What the task requires
Search the material for the string "computer", then show every line where it turns up.
*** Exercise materials Section Begins ***
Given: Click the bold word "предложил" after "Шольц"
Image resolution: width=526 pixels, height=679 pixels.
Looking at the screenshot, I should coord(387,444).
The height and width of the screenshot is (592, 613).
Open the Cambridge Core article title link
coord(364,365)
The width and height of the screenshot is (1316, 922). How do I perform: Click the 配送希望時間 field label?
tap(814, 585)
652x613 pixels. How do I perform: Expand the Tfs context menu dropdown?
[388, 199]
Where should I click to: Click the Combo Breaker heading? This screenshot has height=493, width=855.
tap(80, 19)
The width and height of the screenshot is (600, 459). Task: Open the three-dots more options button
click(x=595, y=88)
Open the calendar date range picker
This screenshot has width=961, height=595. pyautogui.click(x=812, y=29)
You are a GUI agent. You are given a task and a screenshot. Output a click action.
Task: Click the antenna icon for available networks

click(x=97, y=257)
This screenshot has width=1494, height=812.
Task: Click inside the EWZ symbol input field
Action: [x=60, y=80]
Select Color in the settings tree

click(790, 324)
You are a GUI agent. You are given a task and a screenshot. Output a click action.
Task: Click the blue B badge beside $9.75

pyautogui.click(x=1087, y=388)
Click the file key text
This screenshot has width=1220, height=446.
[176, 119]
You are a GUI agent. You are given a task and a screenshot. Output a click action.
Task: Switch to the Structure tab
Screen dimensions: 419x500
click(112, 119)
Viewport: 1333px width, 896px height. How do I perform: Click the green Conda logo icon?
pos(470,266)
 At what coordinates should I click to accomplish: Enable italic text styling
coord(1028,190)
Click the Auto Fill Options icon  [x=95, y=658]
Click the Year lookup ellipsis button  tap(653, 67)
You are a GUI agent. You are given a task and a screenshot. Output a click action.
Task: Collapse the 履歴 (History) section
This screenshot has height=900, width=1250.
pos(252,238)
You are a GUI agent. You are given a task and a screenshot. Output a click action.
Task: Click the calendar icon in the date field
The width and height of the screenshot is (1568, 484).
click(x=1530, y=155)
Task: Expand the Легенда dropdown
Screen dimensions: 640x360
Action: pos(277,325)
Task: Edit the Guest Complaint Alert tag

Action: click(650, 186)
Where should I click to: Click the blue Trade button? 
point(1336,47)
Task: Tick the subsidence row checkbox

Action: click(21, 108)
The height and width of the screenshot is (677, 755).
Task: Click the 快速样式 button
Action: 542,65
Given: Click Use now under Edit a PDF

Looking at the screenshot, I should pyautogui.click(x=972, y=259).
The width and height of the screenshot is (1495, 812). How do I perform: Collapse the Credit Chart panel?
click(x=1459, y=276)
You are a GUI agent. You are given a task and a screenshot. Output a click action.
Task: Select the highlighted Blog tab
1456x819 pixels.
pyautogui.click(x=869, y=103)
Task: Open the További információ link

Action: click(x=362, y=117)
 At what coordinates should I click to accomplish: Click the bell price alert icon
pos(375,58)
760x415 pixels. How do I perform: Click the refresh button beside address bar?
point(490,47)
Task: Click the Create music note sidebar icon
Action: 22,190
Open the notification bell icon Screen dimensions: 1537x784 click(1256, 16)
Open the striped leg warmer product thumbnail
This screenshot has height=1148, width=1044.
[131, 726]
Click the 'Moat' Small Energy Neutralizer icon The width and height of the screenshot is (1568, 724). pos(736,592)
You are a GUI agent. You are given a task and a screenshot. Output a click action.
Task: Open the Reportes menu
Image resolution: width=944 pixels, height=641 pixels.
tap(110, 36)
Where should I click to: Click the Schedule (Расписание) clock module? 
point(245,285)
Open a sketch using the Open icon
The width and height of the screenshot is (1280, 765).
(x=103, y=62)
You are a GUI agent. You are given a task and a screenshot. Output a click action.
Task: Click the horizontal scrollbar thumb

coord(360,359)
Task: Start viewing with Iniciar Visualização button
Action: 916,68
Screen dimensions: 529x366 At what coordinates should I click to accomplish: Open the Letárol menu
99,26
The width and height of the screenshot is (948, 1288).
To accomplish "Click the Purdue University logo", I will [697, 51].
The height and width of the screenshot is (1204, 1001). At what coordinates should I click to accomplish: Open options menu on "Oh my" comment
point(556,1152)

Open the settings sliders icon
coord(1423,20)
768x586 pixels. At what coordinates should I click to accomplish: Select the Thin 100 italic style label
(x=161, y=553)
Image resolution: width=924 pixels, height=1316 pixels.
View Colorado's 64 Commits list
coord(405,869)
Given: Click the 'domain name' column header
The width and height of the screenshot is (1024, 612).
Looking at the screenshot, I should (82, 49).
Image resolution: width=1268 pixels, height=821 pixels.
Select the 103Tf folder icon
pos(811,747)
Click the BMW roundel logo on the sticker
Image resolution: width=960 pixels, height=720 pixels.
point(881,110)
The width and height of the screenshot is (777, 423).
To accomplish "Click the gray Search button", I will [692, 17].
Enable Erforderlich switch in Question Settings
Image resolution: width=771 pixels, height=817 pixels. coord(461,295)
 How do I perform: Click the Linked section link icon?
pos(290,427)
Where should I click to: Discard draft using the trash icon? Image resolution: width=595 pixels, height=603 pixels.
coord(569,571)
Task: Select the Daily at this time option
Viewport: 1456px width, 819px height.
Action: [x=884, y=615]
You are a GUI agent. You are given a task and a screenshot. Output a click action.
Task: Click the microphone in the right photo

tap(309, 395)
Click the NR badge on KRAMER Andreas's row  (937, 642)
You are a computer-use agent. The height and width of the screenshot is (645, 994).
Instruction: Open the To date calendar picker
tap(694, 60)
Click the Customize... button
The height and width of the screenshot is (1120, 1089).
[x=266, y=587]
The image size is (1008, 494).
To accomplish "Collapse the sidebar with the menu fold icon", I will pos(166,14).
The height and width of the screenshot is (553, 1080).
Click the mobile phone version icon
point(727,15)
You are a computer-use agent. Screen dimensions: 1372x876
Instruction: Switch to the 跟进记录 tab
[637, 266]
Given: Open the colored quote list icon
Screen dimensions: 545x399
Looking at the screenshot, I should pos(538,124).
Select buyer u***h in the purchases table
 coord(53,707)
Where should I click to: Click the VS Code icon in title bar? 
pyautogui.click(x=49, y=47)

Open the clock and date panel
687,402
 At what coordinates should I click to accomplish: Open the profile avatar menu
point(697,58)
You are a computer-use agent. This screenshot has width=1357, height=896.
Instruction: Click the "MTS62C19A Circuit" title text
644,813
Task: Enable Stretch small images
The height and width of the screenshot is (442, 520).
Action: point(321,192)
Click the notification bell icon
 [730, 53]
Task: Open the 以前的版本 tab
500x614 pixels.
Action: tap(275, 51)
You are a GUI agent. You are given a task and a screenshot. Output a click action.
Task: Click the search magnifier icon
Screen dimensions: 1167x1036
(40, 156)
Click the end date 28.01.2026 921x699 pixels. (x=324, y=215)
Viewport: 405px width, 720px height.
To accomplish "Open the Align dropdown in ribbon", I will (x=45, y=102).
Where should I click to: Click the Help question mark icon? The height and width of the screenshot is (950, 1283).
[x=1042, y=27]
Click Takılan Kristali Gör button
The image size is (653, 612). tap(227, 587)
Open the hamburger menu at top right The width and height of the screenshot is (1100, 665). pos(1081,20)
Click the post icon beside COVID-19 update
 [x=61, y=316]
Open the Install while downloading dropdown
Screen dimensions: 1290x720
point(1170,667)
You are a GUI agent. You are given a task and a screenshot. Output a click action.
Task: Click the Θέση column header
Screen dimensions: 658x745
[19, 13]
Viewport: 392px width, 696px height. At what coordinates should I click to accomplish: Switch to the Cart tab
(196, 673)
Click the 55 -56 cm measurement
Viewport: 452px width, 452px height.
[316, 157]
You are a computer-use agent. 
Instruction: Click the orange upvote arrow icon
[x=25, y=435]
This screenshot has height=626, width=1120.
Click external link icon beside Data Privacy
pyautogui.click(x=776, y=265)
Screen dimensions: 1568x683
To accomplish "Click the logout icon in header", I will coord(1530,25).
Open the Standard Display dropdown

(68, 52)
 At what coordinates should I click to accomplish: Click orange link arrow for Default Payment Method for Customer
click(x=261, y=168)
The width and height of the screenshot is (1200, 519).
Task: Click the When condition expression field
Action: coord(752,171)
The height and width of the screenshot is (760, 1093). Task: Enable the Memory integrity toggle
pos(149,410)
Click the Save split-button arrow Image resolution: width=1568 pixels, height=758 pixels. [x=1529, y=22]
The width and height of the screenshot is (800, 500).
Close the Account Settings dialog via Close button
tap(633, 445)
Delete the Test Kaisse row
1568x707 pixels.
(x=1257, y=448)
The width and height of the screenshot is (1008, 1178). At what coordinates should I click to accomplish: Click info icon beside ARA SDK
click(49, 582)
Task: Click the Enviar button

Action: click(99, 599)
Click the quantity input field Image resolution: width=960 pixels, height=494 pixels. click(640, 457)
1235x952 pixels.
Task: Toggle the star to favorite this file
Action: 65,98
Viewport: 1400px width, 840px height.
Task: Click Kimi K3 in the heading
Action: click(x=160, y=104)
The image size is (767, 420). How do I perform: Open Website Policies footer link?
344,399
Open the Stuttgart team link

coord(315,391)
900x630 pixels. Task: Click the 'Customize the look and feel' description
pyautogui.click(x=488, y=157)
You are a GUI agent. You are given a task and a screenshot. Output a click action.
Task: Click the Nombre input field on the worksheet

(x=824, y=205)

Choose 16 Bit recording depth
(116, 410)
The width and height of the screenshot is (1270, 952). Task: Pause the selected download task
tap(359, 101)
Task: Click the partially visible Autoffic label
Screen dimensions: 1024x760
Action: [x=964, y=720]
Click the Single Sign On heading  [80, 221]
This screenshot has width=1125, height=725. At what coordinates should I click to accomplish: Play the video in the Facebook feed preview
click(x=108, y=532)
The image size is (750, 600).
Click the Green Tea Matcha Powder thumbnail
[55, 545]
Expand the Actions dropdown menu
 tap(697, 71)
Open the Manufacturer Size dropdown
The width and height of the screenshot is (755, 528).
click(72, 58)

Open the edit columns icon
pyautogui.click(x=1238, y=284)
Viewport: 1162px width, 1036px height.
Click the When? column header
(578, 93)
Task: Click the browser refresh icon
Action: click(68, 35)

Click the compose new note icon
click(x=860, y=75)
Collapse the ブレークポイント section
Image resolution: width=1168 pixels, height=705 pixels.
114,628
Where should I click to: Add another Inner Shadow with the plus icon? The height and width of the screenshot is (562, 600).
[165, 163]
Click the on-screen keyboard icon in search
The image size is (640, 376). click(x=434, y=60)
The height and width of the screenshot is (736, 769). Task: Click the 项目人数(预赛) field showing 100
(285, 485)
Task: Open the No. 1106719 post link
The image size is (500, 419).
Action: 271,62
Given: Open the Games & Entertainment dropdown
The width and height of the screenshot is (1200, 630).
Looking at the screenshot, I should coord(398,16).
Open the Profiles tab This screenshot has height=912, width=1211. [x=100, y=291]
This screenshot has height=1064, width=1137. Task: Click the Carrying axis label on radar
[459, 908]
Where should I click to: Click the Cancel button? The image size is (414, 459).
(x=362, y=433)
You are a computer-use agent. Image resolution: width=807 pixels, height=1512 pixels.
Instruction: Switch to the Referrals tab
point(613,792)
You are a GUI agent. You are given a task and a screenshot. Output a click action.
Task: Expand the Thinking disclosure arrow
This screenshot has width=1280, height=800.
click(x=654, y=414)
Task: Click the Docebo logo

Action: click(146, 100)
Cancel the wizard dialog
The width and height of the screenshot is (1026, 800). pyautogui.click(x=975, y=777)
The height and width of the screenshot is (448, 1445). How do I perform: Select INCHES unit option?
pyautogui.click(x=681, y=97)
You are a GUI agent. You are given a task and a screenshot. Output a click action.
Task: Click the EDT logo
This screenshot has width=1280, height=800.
*** Exercise materials Section Ends ***
Written response
You are a computer-use agent. The height and width of the screenshot is (645, 994).
You are a computer-use agent. Screen dimensions: 1372x876
You are a computer-use agent. This screenshot has width=1357, height=896.
You are a computer-use agent. 
You are a computer-use agent. Image resolution: width=807 pixels, height=1512 pixels.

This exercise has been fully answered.